Income Tax Act 2007
- Parliament of the United Kingdom
- Long title: An Act to restate, with minor changes, certain enactments relating to income tax; and for connected purposes.
- Citation: 2007 c. 3
- Introduced by: Kevin Brennan MP, Lord Commissioner of Her Majesty's Treasury (Commons) Lord Davies of Oldham (Lords)
- Territorial extent: England and Wales; Scotland; Northern Ireland; but an amendment, repeal or revocation contained in Schedule 1 or 3 has the same extent as the provision amended, repealed or revoked.;

Dates
- Royal assent: 20 March 2007
- Commencement: 6 April 2007

Other legislation
- Amends: Inheritance Tax Act 1984; Social Security Contributions and Benefits Act 1992; Social Security Contributions and Benefits (Northern Ireland) Act 1992; Jobseekers Act 1995; Limited Liability Partnerships Act 2000; Capital Allowances Act 2001; Constitutional Reform Act 2005; Income Tax (Trading and Other Income) Act 2005;
- Amended by: Charities Act 2011; Scotland Act 2012; Statute Law (Repeals) Act 2013; Co-operative and Community Benefit Societies Act 2014; Wales Act 2014; Finance Act 2015; Scotland Act 2016; Elections Act 2022; Employment Rights Act 2025; Finance Act 2026;

Status: Amended

History of passage through Parliament

Text of statute as originally enacted

Revised text of statute as amended

Text of the Income Tax Act 2007 as in force today (including any amendments) within the United Kingdom, from legislation.gov.uk.

= Income Tax Act 2007 =

Act of the Parliament of the United Kingdom

The Income Tax Act 2007 (c. 3) is an act of the Parliament of the United Kingdom.

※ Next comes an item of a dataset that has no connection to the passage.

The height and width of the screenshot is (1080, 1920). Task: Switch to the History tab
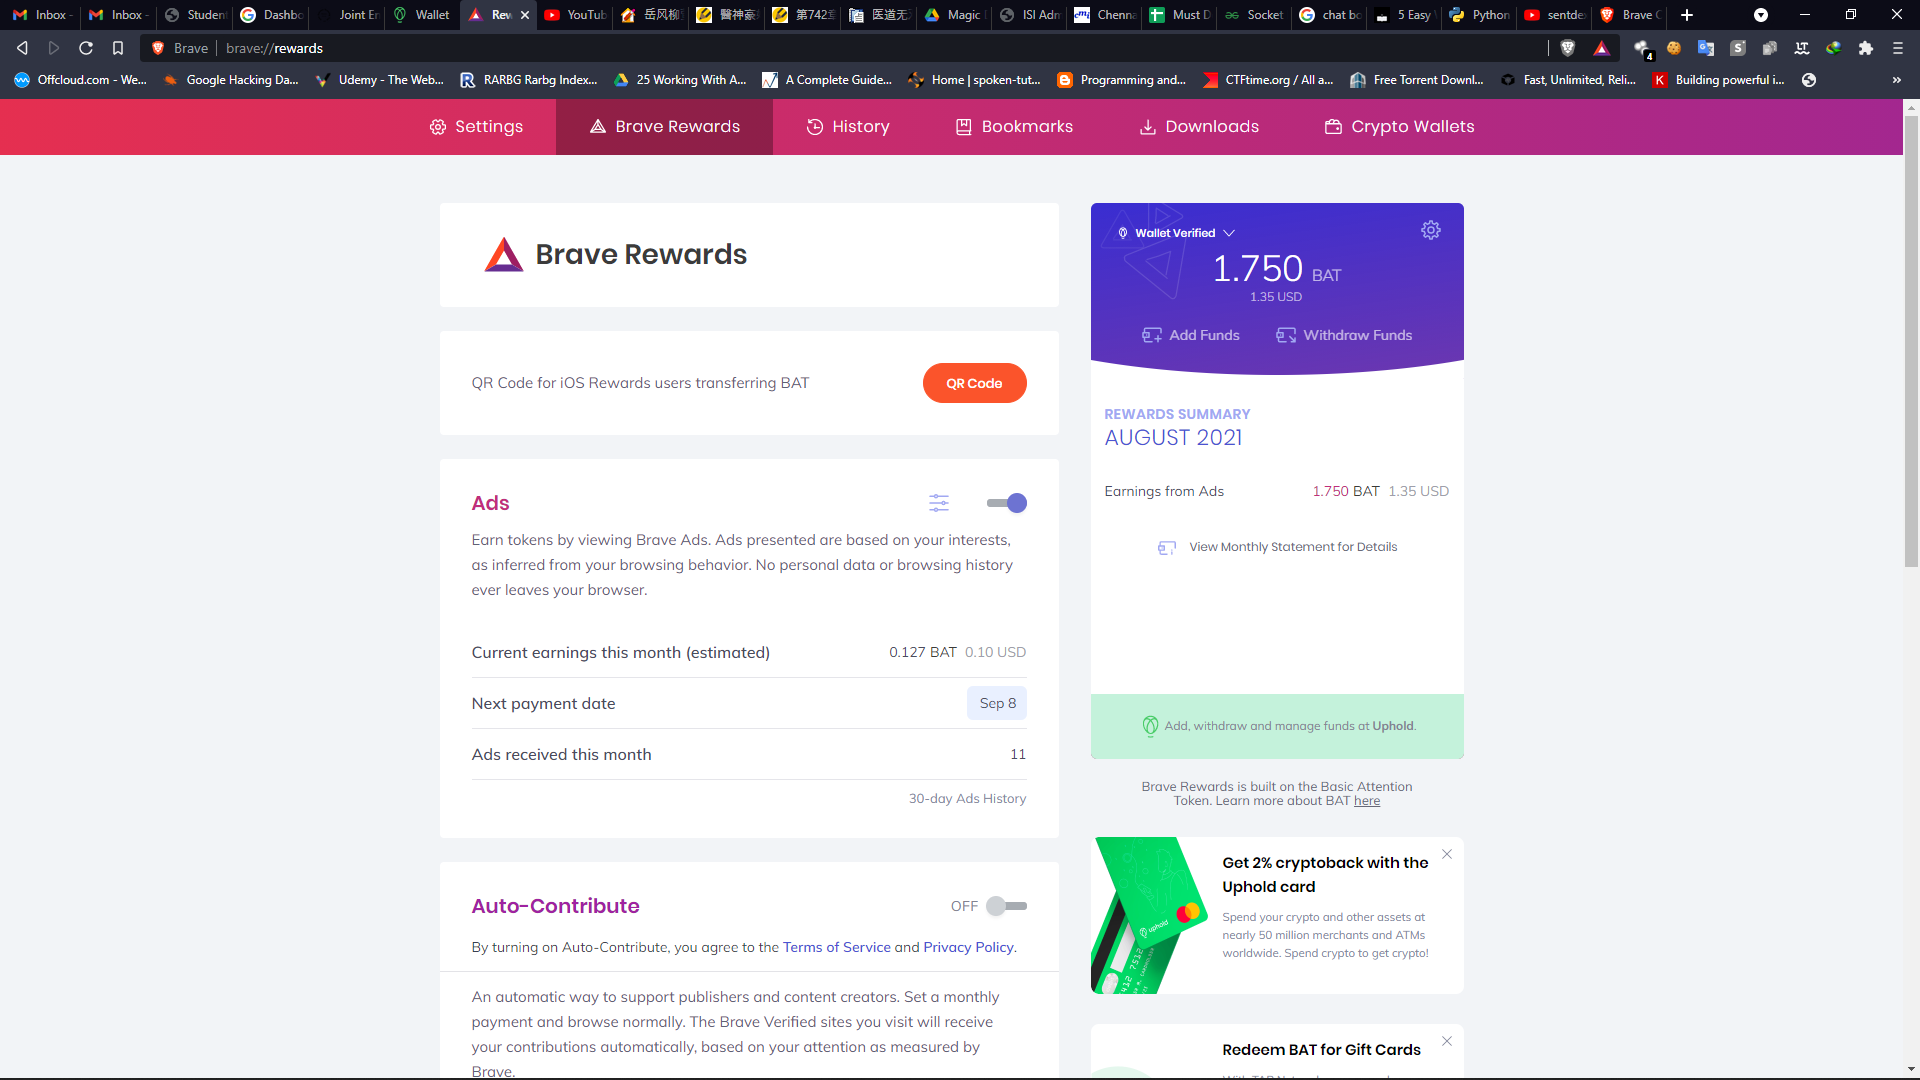coord(848,127)
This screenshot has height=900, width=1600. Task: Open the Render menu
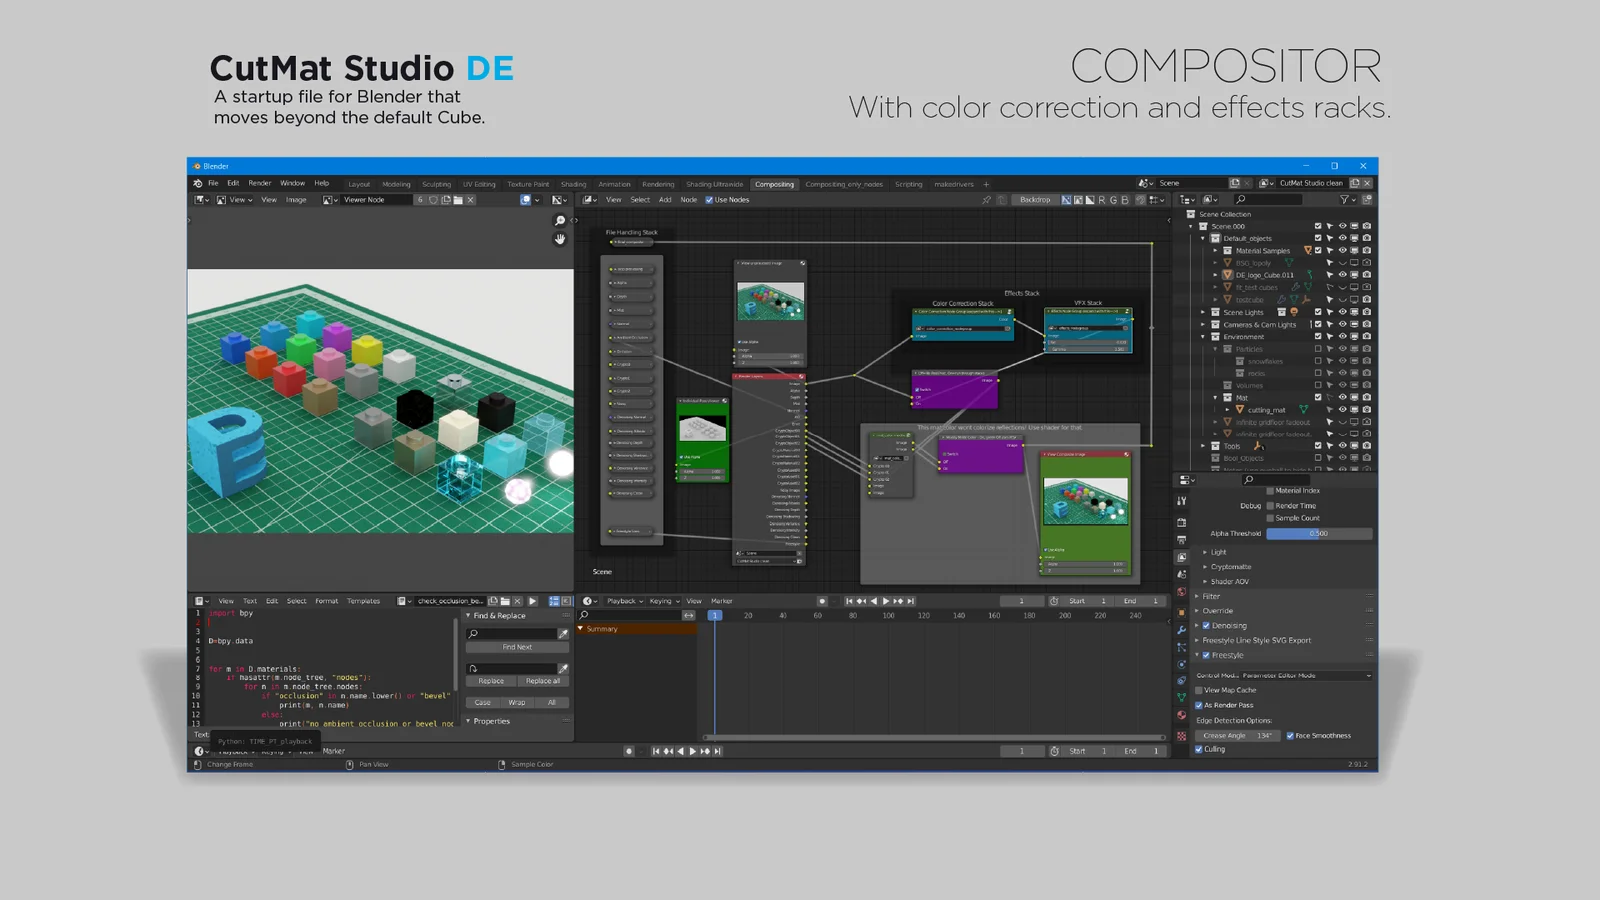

It is the primary act of Parliament concerning income tax paid by individual earners subject to the law of United Kingdom, and mostly replaced the Income and Corporation Taxes Act 1988.

==Provisions==
The act consolidated legislation concerning income tax.

The act enshrined the constitutional convention that income tax "is only charged for a year only if an act so provides”.

The act provides a clear definition of “permanent establishment”.

The act provides exemptions from income tax for charitable giving.